17 誕生日の放課後と、夜

 放課後。


 プレゼントをわたすからと、千穂ちほとひなちゃんに言われて、アタシたちは、千穂の家に向かった。


 千穂の家の玄関で、千穂から、ウサギのイラストがかわいい、びんせんとふうとうをもらった。

 そのあとひなちゃんの家に行き、ひなちゃんからは、手作りのチョコレートクッキーをもらった。


 友だちから、誕生日プレゼントをもらうのは、はじめてで、アタシは、胸がいっぱいになった。

 千穂もひなちゃんも、メッセージカードに、いろいろと書いてくれていて、ものすごくうれしくて、しあわせだった。

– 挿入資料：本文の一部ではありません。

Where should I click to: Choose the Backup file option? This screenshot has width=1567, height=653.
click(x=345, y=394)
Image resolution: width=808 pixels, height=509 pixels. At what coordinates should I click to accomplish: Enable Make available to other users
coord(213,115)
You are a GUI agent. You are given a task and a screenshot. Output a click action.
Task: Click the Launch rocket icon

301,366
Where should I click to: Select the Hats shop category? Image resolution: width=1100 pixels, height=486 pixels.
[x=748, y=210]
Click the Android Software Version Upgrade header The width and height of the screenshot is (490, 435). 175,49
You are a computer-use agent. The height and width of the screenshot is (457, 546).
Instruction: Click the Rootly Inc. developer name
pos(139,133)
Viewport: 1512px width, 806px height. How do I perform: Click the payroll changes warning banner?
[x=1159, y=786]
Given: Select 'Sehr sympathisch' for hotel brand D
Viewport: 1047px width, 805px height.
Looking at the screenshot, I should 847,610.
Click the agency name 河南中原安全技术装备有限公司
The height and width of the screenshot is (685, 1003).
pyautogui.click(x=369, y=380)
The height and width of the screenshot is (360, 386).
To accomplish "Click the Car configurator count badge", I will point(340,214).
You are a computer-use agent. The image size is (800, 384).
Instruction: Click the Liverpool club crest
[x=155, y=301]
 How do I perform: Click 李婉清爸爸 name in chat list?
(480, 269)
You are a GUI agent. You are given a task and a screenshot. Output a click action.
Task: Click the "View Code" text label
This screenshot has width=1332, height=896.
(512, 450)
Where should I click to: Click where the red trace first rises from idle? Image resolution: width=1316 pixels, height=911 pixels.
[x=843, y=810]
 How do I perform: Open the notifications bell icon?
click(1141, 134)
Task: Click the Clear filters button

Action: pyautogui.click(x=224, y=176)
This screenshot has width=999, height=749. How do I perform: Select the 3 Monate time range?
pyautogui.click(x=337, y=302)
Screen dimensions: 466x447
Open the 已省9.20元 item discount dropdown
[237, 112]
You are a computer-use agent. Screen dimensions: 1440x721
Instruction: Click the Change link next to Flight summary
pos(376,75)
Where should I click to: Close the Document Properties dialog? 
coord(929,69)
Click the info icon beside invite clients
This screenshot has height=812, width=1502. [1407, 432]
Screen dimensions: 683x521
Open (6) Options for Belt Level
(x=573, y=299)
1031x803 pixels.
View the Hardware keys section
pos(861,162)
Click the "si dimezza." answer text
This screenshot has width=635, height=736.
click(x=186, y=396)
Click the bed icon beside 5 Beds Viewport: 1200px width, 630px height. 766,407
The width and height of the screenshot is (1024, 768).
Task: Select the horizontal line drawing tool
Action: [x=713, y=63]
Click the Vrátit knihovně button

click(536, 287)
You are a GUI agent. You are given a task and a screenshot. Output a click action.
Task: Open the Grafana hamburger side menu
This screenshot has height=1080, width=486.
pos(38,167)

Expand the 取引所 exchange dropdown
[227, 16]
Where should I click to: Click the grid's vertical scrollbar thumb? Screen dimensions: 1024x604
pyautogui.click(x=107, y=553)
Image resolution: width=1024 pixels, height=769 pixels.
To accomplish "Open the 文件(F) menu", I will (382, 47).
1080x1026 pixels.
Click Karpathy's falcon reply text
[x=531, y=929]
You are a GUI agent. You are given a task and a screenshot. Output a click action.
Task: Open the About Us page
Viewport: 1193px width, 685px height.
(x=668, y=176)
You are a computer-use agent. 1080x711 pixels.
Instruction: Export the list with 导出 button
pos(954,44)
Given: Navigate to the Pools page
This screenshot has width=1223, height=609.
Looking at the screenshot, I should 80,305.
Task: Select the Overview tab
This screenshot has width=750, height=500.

 千穂の家には上がらなかったのだけど、ひなちゃんの家には上がることになった。


 ひなちゃんに笑顔で、「上がって」と言われたら、ことわれない。


 いやなわけじゃないんだけど、キンチョウする。

 両親は仕事でいないらしく、とてもしずかだ。


 ひなちゃんの家は、あんず色の屋根と、白いかべの、2階建ての家。

 家の中には、たくさんの写真が、かざってあった。


「これがお父さんで、これがお母さんだよ。この人はお兄ちゃん。お兄ちゃんは大学生で、京都にいるんだ」


 さびしそうな顔のひなちゃん。


「お兄ちゃんのことが好きなんだね」


 アタシが言うと、ひなちゃんはうれしそうな顔で笑った。


「うん! 大好きっ! お兄ちゃんもお父さんも、お母さんも好きだよっ! おじいちゃんやおばあちゃんや、ほかのしんせきの人たちも、みんなとってもやさしいんだっ! ここにあるのは、家族や、しんせきの写真が多いんだっ」


「そうなんだ。すごいね。たくさんの写真がかざられていて、すごいし、みんな笑顔で、楽しそう」


 アタシがそう言うと、ひなちゃんは、うれしそうに笑った。



 ひなちゃんの家で、リンゴジュースを飲んだあと。


「おばあちゃんがね、ゴールデンウィークに、アトリエで、パーティーしましょうって言ってたよ」


 千穂にそう言われて、アタシはきょとんとした。


「パーティー? なんの?」

「おばあちゃんも、ツムギの誕生日を祝いたいんだって。今は、お客さんが待ってる絵があるみたいなんだけど、ゴールデンウィークなら、ゆっくりできるから、アトリエで、おいしいケーキと、お昼ごはんをいっしょに食べましょうって、そう言ってた」

「お昼ごはんも? いいのかな?」

「おばあちゃんがそうしたいって言ってたから、いいと思うよ? ツムギ、前に、アトリエの絵、見たいって言ってたよね?」


 首をかしげる千穂に、アタシはほほ笑み、うなずいた。


「うん。ユニコーンのルルカが住んでるんだよね?」

「そうよ。行きたい?」


 まっすぐな目をした千穂に聞かれて、アタシはコクリとうなずいた。


 家に帰ったあと、お母さんがれいぞうこで、ひやしてくれていたので、大家さんがくれた、果物のゼリーを食べた。おいしかった。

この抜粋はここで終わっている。